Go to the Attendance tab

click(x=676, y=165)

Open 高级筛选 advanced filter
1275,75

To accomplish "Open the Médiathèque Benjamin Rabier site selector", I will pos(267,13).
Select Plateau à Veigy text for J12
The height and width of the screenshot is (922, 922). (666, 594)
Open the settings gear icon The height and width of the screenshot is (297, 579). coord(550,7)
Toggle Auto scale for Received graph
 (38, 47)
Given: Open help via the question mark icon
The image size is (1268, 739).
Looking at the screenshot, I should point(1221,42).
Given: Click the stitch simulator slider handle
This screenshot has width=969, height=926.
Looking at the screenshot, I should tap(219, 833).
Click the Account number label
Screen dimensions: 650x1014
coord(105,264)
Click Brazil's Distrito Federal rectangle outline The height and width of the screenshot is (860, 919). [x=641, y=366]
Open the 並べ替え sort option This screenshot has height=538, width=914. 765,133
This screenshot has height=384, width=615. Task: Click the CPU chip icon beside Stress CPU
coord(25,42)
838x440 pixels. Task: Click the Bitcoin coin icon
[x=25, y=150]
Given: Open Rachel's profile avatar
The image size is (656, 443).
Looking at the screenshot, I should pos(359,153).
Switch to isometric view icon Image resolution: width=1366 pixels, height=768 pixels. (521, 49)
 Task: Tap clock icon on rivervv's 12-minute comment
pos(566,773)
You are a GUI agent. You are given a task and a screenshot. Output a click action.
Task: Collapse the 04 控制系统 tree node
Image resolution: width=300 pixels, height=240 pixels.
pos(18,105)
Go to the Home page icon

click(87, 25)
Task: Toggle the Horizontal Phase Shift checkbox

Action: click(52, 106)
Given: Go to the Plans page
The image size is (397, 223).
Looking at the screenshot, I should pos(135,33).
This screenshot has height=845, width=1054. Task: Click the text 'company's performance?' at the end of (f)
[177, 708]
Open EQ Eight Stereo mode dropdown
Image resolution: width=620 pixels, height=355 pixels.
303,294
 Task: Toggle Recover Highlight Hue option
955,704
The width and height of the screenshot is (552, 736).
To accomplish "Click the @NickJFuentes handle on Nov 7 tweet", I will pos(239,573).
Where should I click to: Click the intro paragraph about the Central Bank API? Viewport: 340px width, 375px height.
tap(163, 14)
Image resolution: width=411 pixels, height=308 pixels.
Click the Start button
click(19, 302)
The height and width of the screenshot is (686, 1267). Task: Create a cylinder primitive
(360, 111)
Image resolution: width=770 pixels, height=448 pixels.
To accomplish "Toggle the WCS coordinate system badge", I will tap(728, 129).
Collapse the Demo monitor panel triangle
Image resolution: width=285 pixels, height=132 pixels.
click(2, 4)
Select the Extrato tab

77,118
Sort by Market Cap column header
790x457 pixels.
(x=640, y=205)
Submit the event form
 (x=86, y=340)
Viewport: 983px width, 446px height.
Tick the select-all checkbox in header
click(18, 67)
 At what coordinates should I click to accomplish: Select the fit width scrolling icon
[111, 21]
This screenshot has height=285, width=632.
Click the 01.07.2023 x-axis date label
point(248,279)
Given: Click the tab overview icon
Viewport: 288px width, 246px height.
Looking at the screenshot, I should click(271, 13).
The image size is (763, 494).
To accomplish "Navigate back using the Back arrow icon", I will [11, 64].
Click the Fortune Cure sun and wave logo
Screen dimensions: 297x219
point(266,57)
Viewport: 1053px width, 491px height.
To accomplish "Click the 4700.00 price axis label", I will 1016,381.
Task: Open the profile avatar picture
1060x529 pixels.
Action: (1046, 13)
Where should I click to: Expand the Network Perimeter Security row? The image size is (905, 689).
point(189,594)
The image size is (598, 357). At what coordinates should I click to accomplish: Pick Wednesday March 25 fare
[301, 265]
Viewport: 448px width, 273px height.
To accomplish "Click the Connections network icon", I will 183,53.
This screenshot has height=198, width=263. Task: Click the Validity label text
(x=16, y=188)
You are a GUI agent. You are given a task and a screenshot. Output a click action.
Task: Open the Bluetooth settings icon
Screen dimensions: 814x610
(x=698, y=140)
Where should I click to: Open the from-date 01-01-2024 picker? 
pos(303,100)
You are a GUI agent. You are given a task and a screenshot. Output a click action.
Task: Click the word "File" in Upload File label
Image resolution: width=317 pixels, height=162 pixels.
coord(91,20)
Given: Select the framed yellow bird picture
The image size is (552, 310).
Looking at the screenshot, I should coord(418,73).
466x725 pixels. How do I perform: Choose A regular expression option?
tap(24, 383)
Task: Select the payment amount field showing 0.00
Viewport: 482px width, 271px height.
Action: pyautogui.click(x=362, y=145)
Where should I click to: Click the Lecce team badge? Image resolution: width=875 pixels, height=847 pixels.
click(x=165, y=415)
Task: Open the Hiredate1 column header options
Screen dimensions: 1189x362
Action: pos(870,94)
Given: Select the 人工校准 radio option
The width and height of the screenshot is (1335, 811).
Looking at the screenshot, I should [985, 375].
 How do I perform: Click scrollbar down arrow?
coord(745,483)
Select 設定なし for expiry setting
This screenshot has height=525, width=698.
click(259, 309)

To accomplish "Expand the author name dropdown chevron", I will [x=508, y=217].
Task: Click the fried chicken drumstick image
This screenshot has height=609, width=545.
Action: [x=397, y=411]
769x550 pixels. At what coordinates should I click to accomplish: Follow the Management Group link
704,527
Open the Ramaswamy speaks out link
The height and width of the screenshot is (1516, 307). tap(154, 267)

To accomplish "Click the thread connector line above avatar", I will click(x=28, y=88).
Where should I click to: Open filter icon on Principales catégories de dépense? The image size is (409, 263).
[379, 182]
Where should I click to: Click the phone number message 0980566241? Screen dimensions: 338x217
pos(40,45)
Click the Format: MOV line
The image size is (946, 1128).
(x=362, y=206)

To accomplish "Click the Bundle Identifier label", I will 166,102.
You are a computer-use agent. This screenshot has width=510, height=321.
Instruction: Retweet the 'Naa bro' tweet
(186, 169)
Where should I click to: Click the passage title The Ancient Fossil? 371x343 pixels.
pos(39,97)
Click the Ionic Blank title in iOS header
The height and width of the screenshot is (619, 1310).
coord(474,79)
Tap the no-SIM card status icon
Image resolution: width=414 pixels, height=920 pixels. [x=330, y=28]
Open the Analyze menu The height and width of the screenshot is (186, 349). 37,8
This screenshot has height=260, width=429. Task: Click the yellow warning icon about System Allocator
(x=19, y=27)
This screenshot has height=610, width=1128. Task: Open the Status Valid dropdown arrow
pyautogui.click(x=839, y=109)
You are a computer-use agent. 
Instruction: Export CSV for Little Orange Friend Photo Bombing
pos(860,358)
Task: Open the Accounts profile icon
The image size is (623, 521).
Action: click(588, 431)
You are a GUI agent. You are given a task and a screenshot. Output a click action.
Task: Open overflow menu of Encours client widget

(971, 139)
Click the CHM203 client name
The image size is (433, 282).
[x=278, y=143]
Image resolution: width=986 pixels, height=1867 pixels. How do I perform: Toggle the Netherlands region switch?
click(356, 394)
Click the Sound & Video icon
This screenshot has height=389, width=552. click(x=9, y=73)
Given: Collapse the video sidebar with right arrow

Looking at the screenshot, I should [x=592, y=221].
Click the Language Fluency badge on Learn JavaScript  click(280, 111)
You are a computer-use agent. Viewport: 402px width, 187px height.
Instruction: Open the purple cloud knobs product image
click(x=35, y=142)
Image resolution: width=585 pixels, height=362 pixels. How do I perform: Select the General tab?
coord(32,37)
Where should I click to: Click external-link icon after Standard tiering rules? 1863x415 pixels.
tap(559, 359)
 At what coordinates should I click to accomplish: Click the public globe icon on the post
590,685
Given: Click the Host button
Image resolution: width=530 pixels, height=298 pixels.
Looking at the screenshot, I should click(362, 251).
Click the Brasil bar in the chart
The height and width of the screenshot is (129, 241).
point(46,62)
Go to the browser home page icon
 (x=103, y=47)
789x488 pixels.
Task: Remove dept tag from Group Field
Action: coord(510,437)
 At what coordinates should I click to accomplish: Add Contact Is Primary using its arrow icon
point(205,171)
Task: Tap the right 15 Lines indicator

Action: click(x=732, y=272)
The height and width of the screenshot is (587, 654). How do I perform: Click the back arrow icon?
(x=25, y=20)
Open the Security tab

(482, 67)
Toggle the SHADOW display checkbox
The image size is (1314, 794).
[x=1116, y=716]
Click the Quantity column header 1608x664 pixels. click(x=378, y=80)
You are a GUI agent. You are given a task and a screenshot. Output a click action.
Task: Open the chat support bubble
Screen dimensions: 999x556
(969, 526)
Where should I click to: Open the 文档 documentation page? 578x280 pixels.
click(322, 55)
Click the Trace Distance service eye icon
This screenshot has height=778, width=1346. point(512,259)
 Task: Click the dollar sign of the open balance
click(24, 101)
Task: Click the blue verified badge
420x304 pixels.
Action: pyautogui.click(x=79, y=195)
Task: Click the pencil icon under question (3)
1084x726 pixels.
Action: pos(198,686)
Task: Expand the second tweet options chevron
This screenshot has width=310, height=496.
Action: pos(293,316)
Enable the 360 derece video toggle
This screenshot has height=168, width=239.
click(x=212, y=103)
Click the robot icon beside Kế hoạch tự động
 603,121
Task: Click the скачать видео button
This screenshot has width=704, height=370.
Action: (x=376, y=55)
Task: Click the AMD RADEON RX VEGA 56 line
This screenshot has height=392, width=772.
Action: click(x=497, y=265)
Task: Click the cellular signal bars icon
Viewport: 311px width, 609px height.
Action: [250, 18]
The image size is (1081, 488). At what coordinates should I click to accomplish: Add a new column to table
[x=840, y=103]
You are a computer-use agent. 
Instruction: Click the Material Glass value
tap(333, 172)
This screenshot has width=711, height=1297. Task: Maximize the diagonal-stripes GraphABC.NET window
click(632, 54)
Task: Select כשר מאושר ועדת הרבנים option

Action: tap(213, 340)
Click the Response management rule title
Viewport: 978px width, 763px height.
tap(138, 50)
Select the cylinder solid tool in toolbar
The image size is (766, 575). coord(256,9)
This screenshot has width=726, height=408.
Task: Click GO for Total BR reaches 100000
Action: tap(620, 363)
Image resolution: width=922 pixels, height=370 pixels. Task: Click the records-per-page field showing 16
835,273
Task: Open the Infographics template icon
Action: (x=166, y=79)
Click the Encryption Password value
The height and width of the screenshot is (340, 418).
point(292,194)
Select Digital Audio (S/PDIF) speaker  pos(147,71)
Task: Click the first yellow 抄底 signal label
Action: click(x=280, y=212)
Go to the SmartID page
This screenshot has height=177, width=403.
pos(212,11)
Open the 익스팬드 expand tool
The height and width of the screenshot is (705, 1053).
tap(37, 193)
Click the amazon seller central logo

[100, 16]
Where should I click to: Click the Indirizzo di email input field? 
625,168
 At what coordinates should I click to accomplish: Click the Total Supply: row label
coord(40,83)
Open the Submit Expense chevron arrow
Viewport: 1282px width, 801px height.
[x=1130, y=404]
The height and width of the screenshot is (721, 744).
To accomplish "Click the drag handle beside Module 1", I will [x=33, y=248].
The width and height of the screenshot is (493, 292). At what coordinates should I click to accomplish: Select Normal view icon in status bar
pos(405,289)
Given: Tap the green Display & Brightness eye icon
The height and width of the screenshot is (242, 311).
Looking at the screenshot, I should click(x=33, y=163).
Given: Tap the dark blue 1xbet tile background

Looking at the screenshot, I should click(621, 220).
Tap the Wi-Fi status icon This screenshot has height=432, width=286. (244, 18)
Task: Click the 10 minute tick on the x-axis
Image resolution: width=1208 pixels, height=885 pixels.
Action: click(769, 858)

----------------------------------------

Take the lines from the first line of the records through the line holding "Open the settings", both included, and please reproduce them exactly with nothing added.

Go to the Attendance tab

click(x=676, y=165)

Open 高级筛选 advanced filter
1275,75

To accomplish "Open the Médiathèque Benjamin Rabier site selector", I will pos(267,13).
Select Plateau à Veigy text for J12
The height and width of the screenshot is (922, 922). (666, 594)
Open the settings gear icon The height and width of the screenshot is (297, 579). coord(550,7)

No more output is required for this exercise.